Last week: 11 Weeks on list: 6
9. THE MIDNIGHT LIBRARY, by Matt Haig. Nora Seed finds a library beyond the edge of the universe that contains books with multiple possibilities of the lives one could have lived.
Last week: 8 Weeks on list: 26
10. WHILE JUSTICE SLEEPS, by Stacey Abrams. When Justice Wynn slips into a coma, his law clerk, Avery Keene, must unravel the clues of a controversial case. Last week: 6
NONFICTION
1. KILLING THE MOB, by Bill O’reilly and
Martin Dugard. The 10th book in the conservative commentator’s Killing series looks at organized crime in the United States during the 20th century. Last week: 3 Weeks on list: 4
2. WHAT HAPPENED TO YOU?, by Bruce D. Perry and Oprah Winfrey. An approach to dealing with trauma that shifts an essential question used to investigate it.
Last week: 5 Weeks on list: 5
3. THE ANTHROPOCENE REVIEWED, by John Green. A collection of personal essays that review different facets of the human-centered planet.
Last week: 1 Weeks on list: 2
4. ZERO FAIL, by Carol Leonnig. The three-time Pulitzer Prize winner brings to light the secrets, scandals and shortcomings of the Secret Service.
Last week: 2 Weeks on list: 2
5. THE PREMONITION, by Michael Lewis. Stories of skeptics who went against the official response of the Trump administration to the outbreak of COVID-19. The profiles include a local public-health officer and a group of doctors nicknamed the Wolverines.

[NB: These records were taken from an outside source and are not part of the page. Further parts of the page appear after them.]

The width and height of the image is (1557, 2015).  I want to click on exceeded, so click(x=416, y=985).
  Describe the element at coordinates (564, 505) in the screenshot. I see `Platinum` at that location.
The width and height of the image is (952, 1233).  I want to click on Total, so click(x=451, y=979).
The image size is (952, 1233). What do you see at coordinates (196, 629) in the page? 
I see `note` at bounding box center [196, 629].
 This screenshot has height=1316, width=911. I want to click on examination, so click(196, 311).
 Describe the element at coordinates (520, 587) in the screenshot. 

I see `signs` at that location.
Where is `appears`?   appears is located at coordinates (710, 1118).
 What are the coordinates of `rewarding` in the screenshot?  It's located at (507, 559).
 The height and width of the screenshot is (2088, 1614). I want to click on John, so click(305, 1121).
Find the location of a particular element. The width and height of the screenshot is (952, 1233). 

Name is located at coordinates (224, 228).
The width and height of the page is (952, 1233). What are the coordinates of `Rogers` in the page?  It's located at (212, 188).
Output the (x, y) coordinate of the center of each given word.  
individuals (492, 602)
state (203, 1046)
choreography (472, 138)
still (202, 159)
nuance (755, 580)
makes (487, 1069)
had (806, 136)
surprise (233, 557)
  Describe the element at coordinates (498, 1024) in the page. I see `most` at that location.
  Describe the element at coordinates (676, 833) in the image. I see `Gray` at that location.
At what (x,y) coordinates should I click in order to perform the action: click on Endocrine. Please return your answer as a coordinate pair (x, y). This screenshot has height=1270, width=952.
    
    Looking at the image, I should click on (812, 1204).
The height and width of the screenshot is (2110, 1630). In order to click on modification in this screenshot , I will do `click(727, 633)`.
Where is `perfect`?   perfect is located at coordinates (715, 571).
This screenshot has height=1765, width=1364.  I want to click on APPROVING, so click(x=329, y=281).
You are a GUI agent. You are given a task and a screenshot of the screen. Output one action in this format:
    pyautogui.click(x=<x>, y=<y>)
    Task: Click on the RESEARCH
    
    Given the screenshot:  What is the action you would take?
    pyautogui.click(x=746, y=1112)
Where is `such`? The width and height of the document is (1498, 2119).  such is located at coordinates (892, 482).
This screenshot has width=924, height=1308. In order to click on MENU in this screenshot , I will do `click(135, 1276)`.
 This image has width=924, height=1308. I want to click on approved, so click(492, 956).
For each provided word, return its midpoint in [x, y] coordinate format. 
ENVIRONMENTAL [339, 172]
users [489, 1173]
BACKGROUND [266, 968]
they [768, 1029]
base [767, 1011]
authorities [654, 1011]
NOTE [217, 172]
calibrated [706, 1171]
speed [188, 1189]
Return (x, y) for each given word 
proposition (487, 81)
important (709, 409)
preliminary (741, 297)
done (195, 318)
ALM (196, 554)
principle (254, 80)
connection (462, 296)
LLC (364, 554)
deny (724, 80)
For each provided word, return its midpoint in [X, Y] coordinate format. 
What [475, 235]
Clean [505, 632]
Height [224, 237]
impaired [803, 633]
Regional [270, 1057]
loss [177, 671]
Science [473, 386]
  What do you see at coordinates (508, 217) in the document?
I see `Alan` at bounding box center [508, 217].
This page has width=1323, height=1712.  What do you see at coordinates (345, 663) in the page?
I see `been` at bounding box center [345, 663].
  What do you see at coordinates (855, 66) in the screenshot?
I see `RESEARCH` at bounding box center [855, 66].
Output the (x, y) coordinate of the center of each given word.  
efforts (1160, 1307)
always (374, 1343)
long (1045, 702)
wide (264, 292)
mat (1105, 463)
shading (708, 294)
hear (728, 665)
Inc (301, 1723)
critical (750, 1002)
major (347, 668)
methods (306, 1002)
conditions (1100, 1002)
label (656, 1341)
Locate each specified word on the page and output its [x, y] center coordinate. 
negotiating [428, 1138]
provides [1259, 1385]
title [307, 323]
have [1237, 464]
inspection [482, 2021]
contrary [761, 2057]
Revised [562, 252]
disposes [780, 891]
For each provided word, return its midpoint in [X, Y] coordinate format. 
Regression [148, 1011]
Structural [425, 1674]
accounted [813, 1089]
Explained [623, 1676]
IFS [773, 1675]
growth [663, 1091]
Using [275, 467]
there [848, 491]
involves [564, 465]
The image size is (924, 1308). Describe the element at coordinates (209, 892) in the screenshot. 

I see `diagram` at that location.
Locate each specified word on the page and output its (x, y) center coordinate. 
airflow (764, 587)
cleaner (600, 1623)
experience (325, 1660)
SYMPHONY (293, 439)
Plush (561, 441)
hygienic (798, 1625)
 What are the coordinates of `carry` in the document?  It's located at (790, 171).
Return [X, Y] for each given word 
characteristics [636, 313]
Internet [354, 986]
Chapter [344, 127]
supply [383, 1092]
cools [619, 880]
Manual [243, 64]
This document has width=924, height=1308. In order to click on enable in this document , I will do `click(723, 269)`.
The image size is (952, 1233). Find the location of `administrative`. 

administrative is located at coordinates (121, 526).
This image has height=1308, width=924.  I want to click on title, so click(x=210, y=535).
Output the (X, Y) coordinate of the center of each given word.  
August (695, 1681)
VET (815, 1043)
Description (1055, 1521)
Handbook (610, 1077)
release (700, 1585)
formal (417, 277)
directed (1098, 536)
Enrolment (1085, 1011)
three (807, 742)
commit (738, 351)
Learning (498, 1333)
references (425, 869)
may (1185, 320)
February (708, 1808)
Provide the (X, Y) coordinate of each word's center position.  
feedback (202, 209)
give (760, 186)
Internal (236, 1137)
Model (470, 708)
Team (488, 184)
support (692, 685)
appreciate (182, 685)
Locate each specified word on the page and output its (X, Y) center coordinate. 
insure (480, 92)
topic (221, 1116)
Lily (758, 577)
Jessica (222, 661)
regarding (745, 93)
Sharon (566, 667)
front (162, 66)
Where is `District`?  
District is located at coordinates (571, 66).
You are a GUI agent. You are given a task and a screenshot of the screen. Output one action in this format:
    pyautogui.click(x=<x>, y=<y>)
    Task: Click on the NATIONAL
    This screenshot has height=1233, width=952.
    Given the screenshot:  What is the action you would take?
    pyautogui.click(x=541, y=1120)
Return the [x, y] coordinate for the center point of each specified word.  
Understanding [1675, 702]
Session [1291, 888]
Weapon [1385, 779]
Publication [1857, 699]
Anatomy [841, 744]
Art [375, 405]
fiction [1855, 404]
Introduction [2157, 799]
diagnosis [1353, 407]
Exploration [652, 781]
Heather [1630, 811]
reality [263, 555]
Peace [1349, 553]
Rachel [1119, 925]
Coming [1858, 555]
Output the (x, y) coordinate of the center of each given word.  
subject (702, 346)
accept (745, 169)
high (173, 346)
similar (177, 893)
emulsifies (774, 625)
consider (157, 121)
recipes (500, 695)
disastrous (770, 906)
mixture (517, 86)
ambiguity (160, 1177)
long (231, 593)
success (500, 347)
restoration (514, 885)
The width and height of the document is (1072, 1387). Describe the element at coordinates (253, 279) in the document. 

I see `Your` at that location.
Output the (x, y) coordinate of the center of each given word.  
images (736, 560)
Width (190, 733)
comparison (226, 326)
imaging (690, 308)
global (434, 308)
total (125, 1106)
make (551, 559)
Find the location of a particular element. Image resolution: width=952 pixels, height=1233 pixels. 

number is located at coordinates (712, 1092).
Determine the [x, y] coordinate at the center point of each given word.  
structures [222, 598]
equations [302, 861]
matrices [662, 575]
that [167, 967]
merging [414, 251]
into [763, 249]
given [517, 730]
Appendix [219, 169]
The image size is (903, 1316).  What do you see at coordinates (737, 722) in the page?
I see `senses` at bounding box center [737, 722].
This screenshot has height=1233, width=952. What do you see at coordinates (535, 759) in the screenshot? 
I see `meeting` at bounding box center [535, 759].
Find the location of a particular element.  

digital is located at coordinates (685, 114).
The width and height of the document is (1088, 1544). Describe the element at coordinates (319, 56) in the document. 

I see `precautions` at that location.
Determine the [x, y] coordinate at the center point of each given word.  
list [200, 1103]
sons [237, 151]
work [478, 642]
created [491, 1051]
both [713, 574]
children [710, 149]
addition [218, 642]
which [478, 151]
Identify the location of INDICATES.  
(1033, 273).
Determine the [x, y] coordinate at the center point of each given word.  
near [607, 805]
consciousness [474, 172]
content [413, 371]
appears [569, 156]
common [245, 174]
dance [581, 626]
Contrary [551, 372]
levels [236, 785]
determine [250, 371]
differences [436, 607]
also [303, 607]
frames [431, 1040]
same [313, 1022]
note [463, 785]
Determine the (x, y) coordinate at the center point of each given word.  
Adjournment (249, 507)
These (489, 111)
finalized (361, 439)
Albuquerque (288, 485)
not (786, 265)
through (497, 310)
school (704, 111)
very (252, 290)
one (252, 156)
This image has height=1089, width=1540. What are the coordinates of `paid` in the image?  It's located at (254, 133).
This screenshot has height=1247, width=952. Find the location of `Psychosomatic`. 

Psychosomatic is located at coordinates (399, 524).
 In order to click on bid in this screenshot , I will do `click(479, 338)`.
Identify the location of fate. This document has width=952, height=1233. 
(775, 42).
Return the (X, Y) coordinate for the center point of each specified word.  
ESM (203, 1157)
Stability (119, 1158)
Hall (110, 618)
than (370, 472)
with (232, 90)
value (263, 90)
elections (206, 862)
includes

Last week: 6 Weeks on list: 4
6. THE BODY KEEPS THE SCORE, by Bessel van der Kolk. How trauma affects the body and mind, and innovative treatments for recovery.
Last week: 8 Weeks on list: 40
7. GREENLIGHTS, by Matthew Mcconaughey. The Academy Award-winning actor shares snippets from the diaries he kept over the last 35 years.
Last week: 9 Weeks on list: 32
8. THE BOMBER MAFIA, by Malcolm Gladwell. A look at the key players and outcomes of precision bombing during World War II.
Last week: 10 Weeks on list: 5
9. YEARBOOK, by Seth Rogen. A collection of personal essays by the actor, writer, producer, director, entrepreneur and philanthropist.
Last week: 7 Weeks on list: 3
10. NOISE, by Daniel Kahneman, Olivier Sibony and Cass R. Sunstein. What might cause variability in judgments that should be identical and potential ways to remedy this.